Studio album by Street Sweeper Social Club
- Released: June 16, 2009
- Genre: Rap rock; alternative rock; funk rock; hard rock;
- Length: 39:03
- Label: Warner Music Group
- Producer: Tom Morello

Street Sweeper Social Club chronology
| NINJA 2009 Tour Sampler (2009) | Street Sweeper Social Club (2009) | The Ghetto Blaster EP (2010) |

Singles from Street Sweeper Social Club
- "100 Little Curses" Released: April 27, 2009; "Promenade" Released: September 29, 2009;

= Street Sweeper Social Club (album) =

Street Sweeper Social Club is the debut self-titled album by American rap rock supergroup Street Sweeper Social Club, composed of guitarist Tom Morello of Rage Against the Machine and Audioslave and rapper/emcee Boots Riley of The Coup.

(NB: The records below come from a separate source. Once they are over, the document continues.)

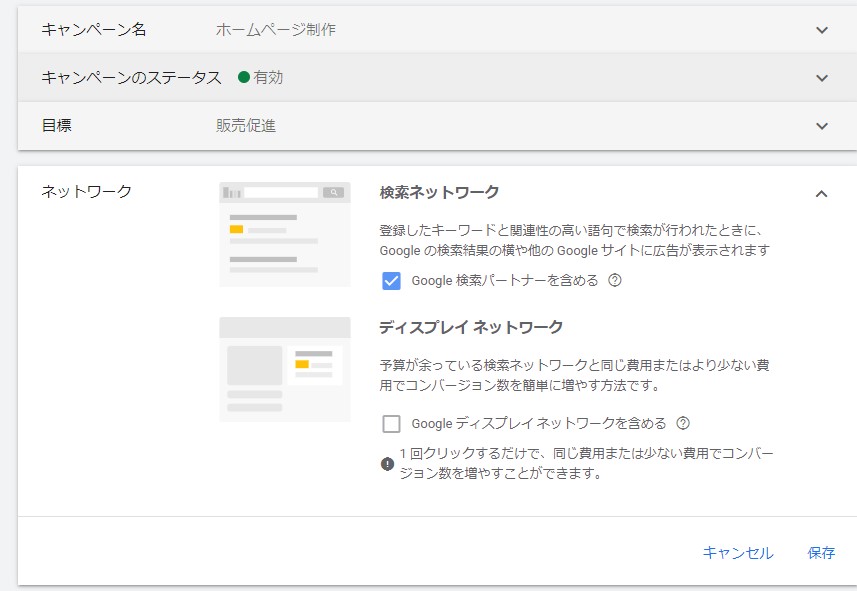The width and height of the screenshot is (857, 591).
Task: Click the Google ディスプレイネットワークを含める label text
Action: [539, 423]
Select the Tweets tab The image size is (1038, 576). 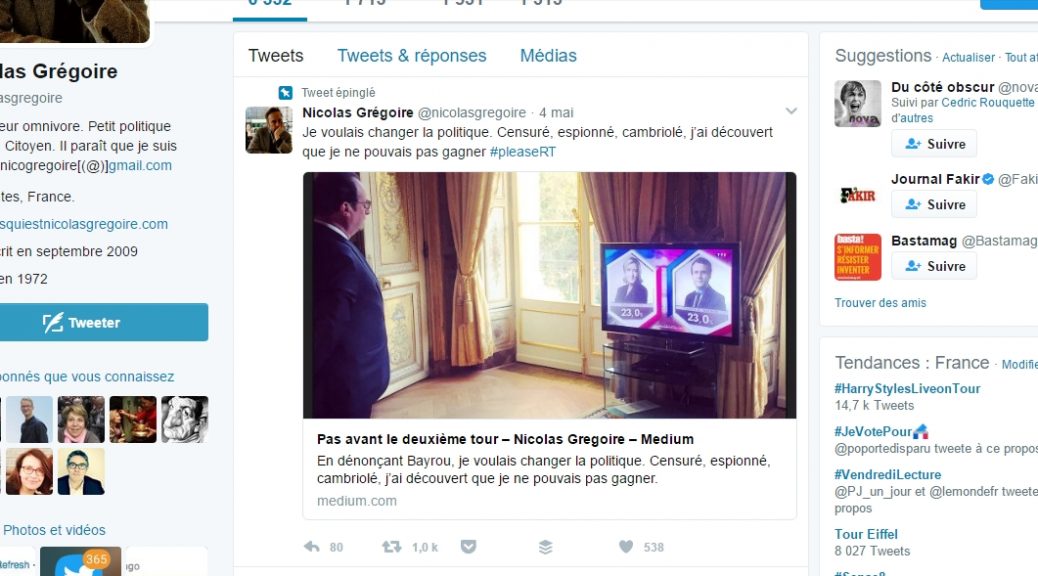(276, 56)
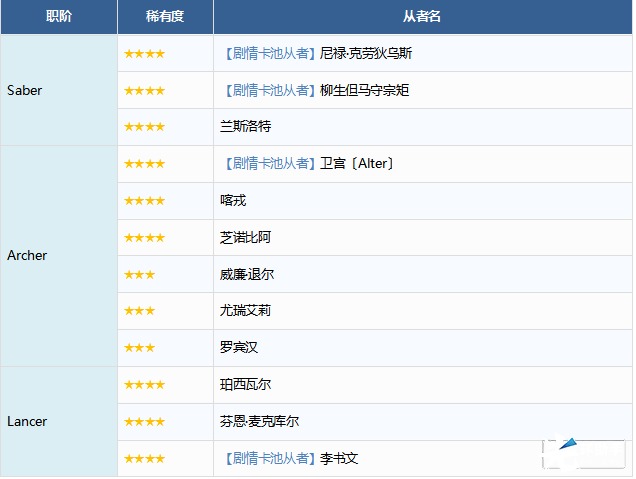Click the blue arrow watermark icon
Screen dimensions: 636x479
[569, 446]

The album was released by Warner Music Group on June 16, 2009.

The first single from the album, entitled "100 Little Curses", premiered on the band's Myspace on April 27, 2009.

Two additional songs from the album: "Clap for the Killers" and "The Oath" were released on the NINJA 2009 Tour Sampler, the EP sampler supporting the 2009 NIN|JA tour with Nine Inch Nails and Jane's Addiction.

Morello describes the album as "revolutionary party jams. It's got huge steamroller riffs combined with depth, charge, funk, while Boots unloads clip after clip of incendiary rhymes rich with satire and venom." Boots Riley added that "this is a time when the working class is being fleeced left and right. More families will be homeless and more people will be jobless. They'll need something to listen to on their iPods while storming Wall Street."

To support the release of the album, the band was confirmed as the opener for the Nine Inch Nails & Jane's Addiction 2009 tour, running from the 8th of May to the 12th of June.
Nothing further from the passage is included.